What is required
Only one stretch of the data below is needed. Output the lines from the one with "Switch to the 样式" up to and including the one with "Given: Choose webshell非法访问 entry", exactly as they stand.

[Dataset entries]
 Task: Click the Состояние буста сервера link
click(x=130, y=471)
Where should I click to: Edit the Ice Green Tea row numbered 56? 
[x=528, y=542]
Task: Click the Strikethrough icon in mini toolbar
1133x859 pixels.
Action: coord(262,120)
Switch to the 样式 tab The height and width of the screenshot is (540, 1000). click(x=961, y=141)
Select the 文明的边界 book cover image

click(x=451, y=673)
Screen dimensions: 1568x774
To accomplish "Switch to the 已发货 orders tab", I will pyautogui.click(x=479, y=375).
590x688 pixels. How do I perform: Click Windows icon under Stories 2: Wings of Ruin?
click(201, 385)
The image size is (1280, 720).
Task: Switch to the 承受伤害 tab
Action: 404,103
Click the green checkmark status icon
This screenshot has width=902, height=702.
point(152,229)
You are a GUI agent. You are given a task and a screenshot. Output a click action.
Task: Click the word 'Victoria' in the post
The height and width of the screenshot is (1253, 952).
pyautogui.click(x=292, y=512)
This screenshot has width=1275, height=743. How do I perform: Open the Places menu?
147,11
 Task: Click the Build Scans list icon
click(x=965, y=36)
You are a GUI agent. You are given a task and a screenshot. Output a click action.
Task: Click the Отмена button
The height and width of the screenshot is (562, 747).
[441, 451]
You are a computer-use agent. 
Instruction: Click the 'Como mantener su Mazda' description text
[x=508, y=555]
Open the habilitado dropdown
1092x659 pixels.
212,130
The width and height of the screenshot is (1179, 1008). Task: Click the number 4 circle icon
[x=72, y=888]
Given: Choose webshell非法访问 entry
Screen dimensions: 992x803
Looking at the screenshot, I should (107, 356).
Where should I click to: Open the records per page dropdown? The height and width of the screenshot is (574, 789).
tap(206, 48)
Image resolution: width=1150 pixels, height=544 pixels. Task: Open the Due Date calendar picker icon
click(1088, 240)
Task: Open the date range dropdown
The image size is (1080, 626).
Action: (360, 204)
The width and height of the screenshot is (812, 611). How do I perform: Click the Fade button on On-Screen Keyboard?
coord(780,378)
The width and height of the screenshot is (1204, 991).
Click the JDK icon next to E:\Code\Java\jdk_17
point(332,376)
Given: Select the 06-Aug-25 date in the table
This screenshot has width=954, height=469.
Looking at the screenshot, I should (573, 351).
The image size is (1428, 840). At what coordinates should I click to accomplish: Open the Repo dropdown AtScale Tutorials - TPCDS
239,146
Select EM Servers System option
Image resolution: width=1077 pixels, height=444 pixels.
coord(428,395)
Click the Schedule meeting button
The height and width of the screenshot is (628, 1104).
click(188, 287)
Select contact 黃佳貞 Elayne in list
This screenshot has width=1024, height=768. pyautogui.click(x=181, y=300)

Response to this task
Switch to the 样式 tab The height and width of the screenshot is (540, 1000). click(x=961, y=141)
Select the 文明的边界 book cover image

click(x=451, y=673)
Screen dimensions: 1568x774
To accomplish "Switch to the 已发货 orders tab", I will pyautogui.click(x=479, y=375).
590x688 pixels. How do I perform: Click Windows icon under Stories 2: Wings of Ruin?
click(201, 385)
The image size is (1280, 720).
Task: Switch to the 承受伤害 tab
Action: 404,103
Click the green checkmark status icon
This screenshot has width=902, height=702.
point(152,229)
You are a GUI agent. You are given a task and a screenshot. Output a click action.
Task: Click the word 'Victoria' in the post
The height and width of the screenshot is (1253, 952).
pyautogui.click(x=292, y=512)
This screenshot has width=1275, height=743. How do I perform: Open the Places menu?
147,11
 Task: Click the Build Scans list icon
click(x=965, y=36)
You are a GUI agent. You are given a task and a screenshot. Output a click action.
Task: Click the Отмена button
The height and width of the screenshot is (562, 747).
[441, 451]
You are a computer-use agent. 
Instruction: Click the 'Como mantener su Mazda' description text
[x=508, y=555]
Open the habilitado dropdown
1092x659 pixels.
212,130
The width and height of the screenshot is (1179, 1008). Task: Click the number 4 circle icon
[x=72, y=888]
Given: Choose webshell非法访问 entry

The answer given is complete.